But I would like to ask if you think it's false that there is a widespread contempt for Christians and theists (among other groups) on Less Wrong. It seems pretty clear to me there is, and what's worse is that you'd expect with such an attitude of "theism is *so* irrational we're going to use it as the archetype of irrationality at every chance" there'd be lots of actual *arguments* on the site proving its irrationality. But as discussed here https://www.astralcodexten.com/p/acx-survey-results-2022/comment/12080043 there don't really seem to be, and theism is only discussed indirectly as part of other topics at best. And even worse, barely any attempt is made at all to separate deism, classical theism, Christianity in its basic broad form, and Christianity in its fundamentalist biblical inerrant form. There are arguments almost like "the bible contradicts itself, therefore God doesn't exist", and I pointed out one like that in our previous discussion. It's one of the most intellectually lazy approaches to religion I've ever seen, which is certainly saying something, and coming from a site dedicated to precision and rationality is unforgivable.
At the very least, saying a position is obviously stupid without strong explicit arguments for that claim is rude and the sort of thing that gets you banned by Scott here.
"In what sense is this stronger or kinder than the posts you're thinking of?"
It's "kinder" (more accurately, more moral-sounding) because despite the rage the people talking like that do *sound* like they are concerned with justice and think they're fighting for what's right. Wheras some of the Less Wrong discussion sounds cold and calculating and at least sometimes extremely self-centered. "Rationalists should win" is one of the most amoral sounding memes I've ever seen--regardless of what it's supposed to mean (e.g. winning includes moral goals etc) it sounds like it's saying that it's better to win by acting badly than to lose while doing the right thing. Which is basically the definition of evil in our society. And much like "defund the police" protesting that it doesn't mean what it sounds like doesn't go very far.
And the polyamory stuff--there's hardly ever any real argument for why this is good for society, as far as I've seen. It mostly seems like "well why *can't* I indulge my base desires?", which is almost as selfish as femimists (who as I said are rightly despised for the same reasons).
Also, on the other hand, a lot of militant wokeness got the earliest and firmest hold in nerd spaces, so I don't see how you can clearly oppose those two groups where there's such clear overlap.
"because you don't want to come up with a complicated status based explanation, since it's what those low status nerds believe."
I'm sorry, this seems a bit incoherent. It sounds like you're saying I'm using the LW-nerd understanding of status to deem its proponents low-status and thereby reject that status model, but I'm sure I'm misunderstanding.

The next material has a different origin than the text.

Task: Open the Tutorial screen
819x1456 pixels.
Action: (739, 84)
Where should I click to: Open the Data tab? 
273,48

But also, do you think Christians are not low-status? It seems pretty clear that in most urban environments in the western world saying that Christians (as used to mean those who really believe it and take it seriously) are high-status is a laughable claim. Even more so at universities, and since these two places are where most nerds are, doesm't you're "not wanting to align with low-status people" dismissal apply equally well to the latters' dislike of the former?

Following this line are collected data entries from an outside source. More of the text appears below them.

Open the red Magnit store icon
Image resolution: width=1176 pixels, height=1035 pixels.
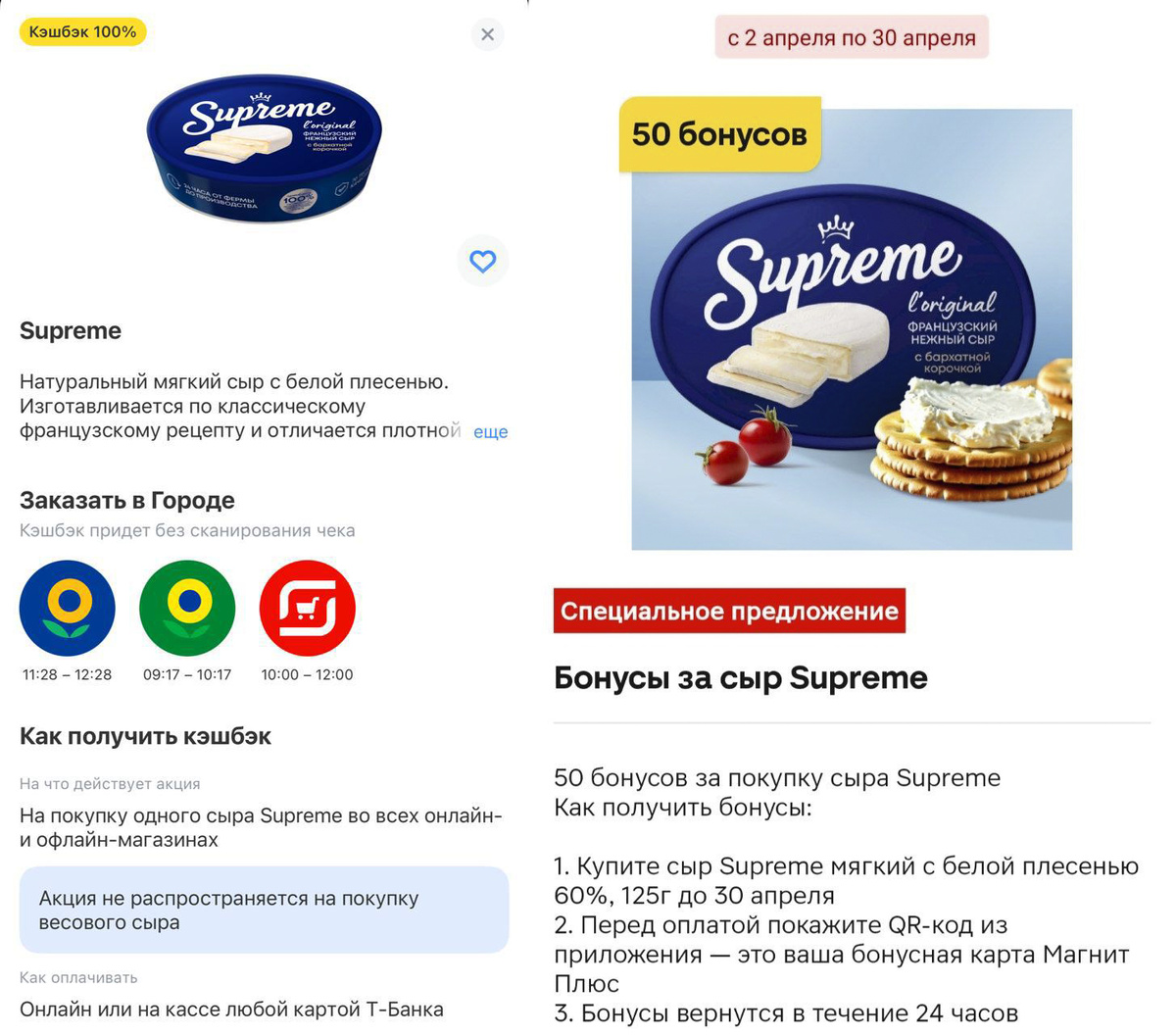[307, 608]
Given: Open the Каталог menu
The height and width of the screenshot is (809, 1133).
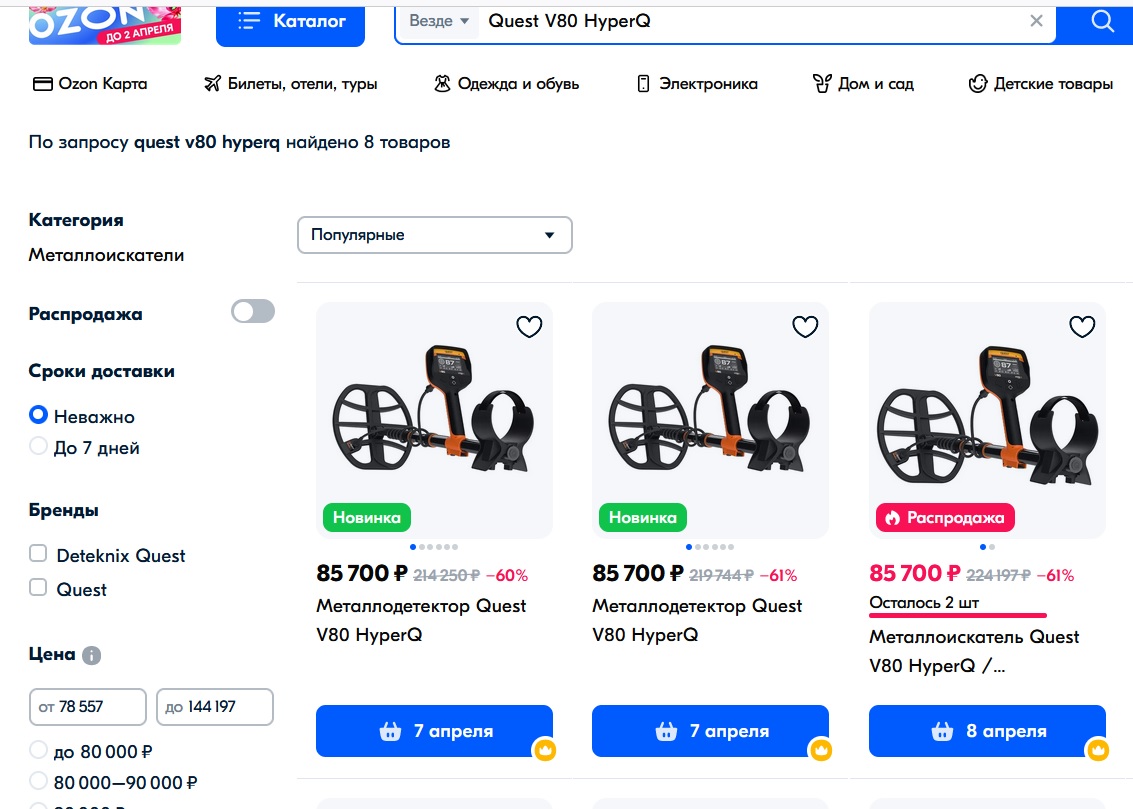Looking at the screenshot, I should click(x=290, y=21).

> At the very least, saying a position is obviously stupid without strong explicit arguments for that claim is rude and the sort of thing that gets you banned by Scott here.
I wish this was true, but it patently isn't. You can see a bunch of this in AI alignment or prediction market posts. There's also at least two 6+ year regulars in the comments section who post nothing but meta arguments implying they are right, with no object level arguments seen. I can't explicitly name them, because it would be rude, but I believe that people familiar with the sequences would agree. (As opposed to random people wandering in from the politics stuff)
I think on a meta level I'd agree it's bad that positions dismissed without discussions are bad, but at some point you have to draw the line for "this is too far away from any frame our culture has". And that debating Christianity specifically is the type of thing that ends up dominating forums if left unchecked.
> It's "kinder" (more accurately, more moral-sounding) because despite the rage the people talking like that do *sound* like they are concerned with justice and think they're fighting for what's right.
Sure sounds like your simple explanation is accumulating epicycles. Like, you're adding a stipulation where "and all of you fuckers should get tortured and killed for big pharma shilling" is stronger and kinder than "Seems bad that the FDA is denying life saving medications because of IRAs". Do you think that most people would agree that the latter statement is more likely to be spoken by a weak asshole?
> "Rationalists should win" is one of the most amoral sounding memes I've ever seen--regardless of what it's supposed to mean (e.g. winning includes moral goals etc) it sounds like it's saying that it's better to win by acting badly than to lose while doing the right thing.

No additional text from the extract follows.